The typical approach to global illumination rendering using ray tracing is to trace rays from the camera and gather radiance from the light sources. This approach is used to solve the light transport equation (a.k.a. the rendering equation). This is usually what the term "path tracing" refers to. Here's the formulation of the light transport equation that Veach uses in his thesis (see chapter 3, specifically page 90):

\[ L_{\text{o}}(\mathbf{x},\, \omega_{\text{o}}) \,=\, L_e(\mathbf{x},\, \omega_{\text{o}}) \ +\, \int_{\mathcal{S}^2} L_{\text{o}}(\mathbf{x}_\mathcal{M}(\mathbf{x},\, \omega_{\text{i}}),\, -\omega_{\text{i}}) \, f_s(\mathbf{x},\, \omega_{\text{i}} \rightarrow \omega_{\text{o}}) \, d \sigma_{\mathbf{x}}^{\perp} (\omega_{\text{i}}) \]

It's also possible to trace rays from the light sources and gather importance from the camera. This approach is used to solve the importance transport equation. This approach is sometimes called "light tracing". Here's the formulation of the importance transport equation that Veach uses in his thesis (see chapter 3, specifically page 91):

\[ W_{\text{o}}(\mathbf{x},\, \omega_{\text{o}}) \,=\, W_e(\mathbf{x},\, \omega_{\text{o}}) \ +\, \int_{\mathcal{S}^2} W_{\text{o}}(\mathbf{x}_\mathcal{M}(\mathbf{x},\, \omega_{\text{i}}),\, -\omega_{\text{i}}) \, f_s(\mathbf{x},\, \omega_{\text{o}} \rightarrow \omega_{\text{i}}) \, d \sigma_{\mathbf{x}}^{\perp} (\omega_{\text{i}}) \]

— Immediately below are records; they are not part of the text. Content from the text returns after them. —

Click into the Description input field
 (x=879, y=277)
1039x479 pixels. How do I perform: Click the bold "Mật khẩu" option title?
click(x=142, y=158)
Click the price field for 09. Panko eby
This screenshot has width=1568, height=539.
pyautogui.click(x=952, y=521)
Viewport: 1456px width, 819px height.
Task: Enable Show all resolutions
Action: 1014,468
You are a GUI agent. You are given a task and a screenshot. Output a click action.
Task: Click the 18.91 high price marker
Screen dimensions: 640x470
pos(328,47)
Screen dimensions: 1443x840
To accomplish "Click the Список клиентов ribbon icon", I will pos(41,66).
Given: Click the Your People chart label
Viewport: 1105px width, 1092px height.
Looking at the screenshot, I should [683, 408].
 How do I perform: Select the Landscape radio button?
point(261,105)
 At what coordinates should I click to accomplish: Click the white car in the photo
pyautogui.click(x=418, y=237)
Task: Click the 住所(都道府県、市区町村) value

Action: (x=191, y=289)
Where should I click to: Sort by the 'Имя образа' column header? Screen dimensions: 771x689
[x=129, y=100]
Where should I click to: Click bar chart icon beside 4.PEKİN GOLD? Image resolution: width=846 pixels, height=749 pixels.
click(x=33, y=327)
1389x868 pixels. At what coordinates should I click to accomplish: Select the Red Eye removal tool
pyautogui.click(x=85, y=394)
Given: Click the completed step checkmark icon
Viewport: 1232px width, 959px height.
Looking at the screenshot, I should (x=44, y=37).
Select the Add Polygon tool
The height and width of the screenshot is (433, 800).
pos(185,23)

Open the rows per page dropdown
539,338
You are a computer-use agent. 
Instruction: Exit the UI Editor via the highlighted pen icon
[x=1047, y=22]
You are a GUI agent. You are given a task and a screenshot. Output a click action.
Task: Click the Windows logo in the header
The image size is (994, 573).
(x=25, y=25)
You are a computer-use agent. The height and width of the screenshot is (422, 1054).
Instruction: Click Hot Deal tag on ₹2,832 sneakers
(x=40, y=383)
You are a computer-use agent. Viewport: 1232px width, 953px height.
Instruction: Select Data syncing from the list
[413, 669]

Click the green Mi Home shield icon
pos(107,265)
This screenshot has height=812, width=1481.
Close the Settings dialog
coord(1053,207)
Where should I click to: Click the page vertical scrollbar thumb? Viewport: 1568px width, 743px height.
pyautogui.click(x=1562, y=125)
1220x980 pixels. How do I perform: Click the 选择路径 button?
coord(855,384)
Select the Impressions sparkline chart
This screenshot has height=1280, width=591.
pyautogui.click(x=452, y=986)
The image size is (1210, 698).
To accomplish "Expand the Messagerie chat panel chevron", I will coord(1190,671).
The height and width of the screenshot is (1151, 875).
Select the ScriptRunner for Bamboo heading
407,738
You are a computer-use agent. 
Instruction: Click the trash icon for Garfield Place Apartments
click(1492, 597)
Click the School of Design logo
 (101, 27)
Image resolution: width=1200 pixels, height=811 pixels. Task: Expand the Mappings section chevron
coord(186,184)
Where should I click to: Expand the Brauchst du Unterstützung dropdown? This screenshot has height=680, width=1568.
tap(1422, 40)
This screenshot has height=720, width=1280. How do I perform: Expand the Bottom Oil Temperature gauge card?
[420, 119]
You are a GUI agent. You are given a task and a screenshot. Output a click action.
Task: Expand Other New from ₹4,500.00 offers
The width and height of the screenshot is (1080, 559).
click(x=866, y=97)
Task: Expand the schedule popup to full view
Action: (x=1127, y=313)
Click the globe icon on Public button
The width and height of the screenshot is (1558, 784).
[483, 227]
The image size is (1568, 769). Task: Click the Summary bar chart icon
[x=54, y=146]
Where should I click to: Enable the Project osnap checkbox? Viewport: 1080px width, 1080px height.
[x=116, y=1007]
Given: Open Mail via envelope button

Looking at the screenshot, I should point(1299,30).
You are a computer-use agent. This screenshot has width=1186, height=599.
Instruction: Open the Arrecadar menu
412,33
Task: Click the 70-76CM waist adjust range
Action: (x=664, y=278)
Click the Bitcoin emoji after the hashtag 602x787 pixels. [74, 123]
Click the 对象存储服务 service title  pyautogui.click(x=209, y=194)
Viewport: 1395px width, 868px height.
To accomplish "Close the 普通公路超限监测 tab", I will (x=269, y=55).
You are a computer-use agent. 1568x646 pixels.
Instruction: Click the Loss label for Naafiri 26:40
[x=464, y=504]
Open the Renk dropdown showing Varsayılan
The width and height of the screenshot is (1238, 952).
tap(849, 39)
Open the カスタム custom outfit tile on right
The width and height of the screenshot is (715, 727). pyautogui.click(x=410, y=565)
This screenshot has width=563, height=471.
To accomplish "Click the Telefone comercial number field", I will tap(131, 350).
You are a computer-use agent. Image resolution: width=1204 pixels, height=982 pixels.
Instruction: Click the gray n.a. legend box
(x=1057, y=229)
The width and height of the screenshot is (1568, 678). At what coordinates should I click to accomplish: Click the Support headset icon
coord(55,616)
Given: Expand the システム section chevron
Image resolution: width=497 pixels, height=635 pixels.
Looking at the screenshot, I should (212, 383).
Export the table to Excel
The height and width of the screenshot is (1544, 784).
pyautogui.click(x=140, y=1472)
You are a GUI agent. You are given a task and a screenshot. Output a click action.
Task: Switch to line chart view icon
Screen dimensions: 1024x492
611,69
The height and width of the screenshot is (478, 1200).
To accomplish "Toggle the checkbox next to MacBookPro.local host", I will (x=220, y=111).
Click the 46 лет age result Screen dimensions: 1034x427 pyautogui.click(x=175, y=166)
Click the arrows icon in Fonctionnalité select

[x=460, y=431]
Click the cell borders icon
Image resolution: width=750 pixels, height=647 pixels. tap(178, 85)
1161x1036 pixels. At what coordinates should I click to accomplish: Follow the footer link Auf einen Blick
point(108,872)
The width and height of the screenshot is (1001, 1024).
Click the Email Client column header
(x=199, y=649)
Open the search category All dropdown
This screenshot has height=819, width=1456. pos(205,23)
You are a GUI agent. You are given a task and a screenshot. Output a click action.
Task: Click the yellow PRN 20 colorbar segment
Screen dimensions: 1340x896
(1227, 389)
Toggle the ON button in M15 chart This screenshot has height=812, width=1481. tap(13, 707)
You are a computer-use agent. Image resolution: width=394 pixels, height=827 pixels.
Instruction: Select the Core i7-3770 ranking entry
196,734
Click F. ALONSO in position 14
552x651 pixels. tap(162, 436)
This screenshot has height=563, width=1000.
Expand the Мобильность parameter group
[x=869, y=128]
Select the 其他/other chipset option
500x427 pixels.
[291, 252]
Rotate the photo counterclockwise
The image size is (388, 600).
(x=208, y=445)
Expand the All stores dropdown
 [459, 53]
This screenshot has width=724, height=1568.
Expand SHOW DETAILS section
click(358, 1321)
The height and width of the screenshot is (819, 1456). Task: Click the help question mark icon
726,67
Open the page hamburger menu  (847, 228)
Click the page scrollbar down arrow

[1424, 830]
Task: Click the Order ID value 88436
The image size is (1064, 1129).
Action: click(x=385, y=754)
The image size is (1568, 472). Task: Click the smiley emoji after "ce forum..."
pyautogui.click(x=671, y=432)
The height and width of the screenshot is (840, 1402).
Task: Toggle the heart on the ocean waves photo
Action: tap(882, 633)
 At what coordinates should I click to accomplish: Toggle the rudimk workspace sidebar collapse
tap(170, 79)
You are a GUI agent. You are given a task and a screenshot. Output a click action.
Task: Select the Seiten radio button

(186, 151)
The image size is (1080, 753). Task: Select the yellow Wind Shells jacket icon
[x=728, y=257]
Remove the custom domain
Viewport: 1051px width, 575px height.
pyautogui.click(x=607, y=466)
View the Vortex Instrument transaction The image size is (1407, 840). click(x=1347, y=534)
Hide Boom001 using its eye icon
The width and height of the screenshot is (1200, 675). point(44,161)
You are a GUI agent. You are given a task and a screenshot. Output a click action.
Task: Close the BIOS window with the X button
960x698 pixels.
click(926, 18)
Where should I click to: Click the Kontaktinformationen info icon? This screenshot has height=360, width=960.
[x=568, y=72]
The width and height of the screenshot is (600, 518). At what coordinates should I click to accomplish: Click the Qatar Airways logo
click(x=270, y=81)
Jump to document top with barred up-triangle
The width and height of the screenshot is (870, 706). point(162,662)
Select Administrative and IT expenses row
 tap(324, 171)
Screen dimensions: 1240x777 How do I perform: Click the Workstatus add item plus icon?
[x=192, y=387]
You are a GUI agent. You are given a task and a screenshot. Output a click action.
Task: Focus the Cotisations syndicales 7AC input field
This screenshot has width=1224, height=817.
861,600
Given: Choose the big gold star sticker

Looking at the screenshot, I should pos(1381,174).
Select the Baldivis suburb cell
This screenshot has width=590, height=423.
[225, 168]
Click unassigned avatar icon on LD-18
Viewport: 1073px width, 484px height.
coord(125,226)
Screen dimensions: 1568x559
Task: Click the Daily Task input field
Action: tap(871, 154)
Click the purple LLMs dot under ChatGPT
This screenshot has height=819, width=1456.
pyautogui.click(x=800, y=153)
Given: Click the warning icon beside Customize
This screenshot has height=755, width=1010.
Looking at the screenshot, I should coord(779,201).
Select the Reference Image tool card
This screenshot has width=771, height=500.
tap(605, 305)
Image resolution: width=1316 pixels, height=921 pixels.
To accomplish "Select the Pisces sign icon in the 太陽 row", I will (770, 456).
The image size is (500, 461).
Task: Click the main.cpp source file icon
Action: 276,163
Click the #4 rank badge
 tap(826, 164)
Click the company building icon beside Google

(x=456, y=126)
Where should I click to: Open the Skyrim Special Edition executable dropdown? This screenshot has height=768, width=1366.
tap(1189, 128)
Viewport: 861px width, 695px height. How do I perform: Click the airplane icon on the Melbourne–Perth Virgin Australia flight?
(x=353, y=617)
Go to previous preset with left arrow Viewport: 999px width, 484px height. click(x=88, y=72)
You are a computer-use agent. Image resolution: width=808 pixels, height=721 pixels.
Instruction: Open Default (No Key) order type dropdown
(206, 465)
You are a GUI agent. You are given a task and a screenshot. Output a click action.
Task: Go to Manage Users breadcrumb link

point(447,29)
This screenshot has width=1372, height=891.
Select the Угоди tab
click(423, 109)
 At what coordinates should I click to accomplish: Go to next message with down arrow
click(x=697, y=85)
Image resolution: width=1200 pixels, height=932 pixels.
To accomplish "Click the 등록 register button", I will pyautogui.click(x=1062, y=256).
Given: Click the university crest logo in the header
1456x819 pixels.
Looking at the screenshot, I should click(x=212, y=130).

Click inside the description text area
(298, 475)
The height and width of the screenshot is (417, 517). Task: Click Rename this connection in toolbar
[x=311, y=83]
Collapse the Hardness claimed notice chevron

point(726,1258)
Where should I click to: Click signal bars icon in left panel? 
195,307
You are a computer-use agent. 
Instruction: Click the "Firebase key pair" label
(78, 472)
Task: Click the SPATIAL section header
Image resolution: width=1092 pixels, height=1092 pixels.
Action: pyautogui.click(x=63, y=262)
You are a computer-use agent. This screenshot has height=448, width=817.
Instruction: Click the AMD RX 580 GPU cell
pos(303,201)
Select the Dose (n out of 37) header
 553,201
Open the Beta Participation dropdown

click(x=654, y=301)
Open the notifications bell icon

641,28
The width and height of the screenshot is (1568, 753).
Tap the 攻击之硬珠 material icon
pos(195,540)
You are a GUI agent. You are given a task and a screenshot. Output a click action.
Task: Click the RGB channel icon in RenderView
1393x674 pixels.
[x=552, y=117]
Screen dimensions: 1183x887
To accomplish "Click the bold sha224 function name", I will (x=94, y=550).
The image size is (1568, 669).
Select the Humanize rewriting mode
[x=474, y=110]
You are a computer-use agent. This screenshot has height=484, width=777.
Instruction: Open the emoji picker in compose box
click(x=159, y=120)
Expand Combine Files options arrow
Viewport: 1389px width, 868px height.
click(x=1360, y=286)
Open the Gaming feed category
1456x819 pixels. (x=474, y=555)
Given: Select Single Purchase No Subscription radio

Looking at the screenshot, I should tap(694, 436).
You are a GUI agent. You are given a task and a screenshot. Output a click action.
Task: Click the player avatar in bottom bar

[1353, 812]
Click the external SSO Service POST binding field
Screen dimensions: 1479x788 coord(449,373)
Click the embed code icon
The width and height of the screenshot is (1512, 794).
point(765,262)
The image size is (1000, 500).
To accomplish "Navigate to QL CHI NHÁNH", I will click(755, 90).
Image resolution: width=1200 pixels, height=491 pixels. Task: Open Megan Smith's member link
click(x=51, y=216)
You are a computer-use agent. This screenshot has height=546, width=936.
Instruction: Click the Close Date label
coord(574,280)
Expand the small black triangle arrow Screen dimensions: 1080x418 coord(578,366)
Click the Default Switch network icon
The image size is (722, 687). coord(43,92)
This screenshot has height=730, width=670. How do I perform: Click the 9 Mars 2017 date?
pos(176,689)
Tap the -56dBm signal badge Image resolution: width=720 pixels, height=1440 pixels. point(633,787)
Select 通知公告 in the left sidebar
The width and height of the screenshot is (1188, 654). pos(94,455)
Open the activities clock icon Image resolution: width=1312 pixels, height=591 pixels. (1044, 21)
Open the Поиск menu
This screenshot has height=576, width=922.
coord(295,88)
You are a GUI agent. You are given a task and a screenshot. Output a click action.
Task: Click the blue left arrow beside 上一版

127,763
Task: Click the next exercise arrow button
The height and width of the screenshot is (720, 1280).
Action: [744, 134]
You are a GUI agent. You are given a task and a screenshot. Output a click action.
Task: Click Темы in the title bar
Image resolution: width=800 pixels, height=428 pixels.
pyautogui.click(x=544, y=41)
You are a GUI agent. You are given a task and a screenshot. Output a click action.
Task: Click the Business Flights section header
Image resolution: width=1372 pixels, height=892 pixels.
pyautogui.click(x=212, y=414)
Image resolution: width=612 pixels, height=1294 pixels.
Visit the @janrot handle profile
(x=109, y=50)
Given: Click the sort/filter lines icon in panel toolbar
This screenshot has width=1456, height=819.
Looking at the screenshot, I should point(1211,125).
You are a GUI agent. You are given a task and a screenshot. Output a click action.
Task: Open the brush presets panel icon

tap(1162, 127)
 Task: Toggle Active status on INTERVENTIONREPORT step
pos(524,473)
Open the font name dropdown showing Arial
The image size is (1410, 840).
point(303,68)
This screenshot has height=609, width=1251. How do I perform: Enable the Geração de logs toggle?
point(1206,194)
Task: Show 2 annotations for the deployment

Solving the importance transport equation relies on the ability to map a point and direction on the camera's lens/aperture/sensor to a point on the image plane, and the ability to evaluate the emitted importance for a given point and direction. Evaluating the emitted importance is a little tricky because it is not constant across the image plane—it is necessary (at least in my formulation) to take into account factors like the area of the aperture, the angle at which the light passes through the aperture, the distance from the aperture to the image plane, the angle at which the light hits the image plane, and the area of the image plane. 

For many typical scenes light tracing is very slow compared to path tracing from the camera, however it is much faster for rendering certain types of transport paths (e.g., caustics). Bidirectional path tracing is a generalization of both of these techniques that forms paths based on all of the possible combinations of two subpaths: one traced from the light and one traced from the sensor/eye.

Bidirectional path tracing uses many parts of light tracing (e.g., originating rays from light sources, evaluating the importance emitted from sensors), so I decided to implement light tracing before full bidirectional path tracing. I rendered one of the images below using light tracing, and the second with path tracing. I rendered the light tracing version in my new renderer (which is a revamped version of Photorealizer), and the path tracing version in Photorealizer. These images contain only paths of length 2, and they are identical (apart from the noise) as they should be.

Light tracing (starting on the light and gathering importance)

Path tracing (starting on the sensor and gathering radiance)

1 comment:

  1. Hey. I am working on BDPT too, but my light tracing part always produces faceted shading (when connecting light path vertices directly to the sensor). Do you have this problem?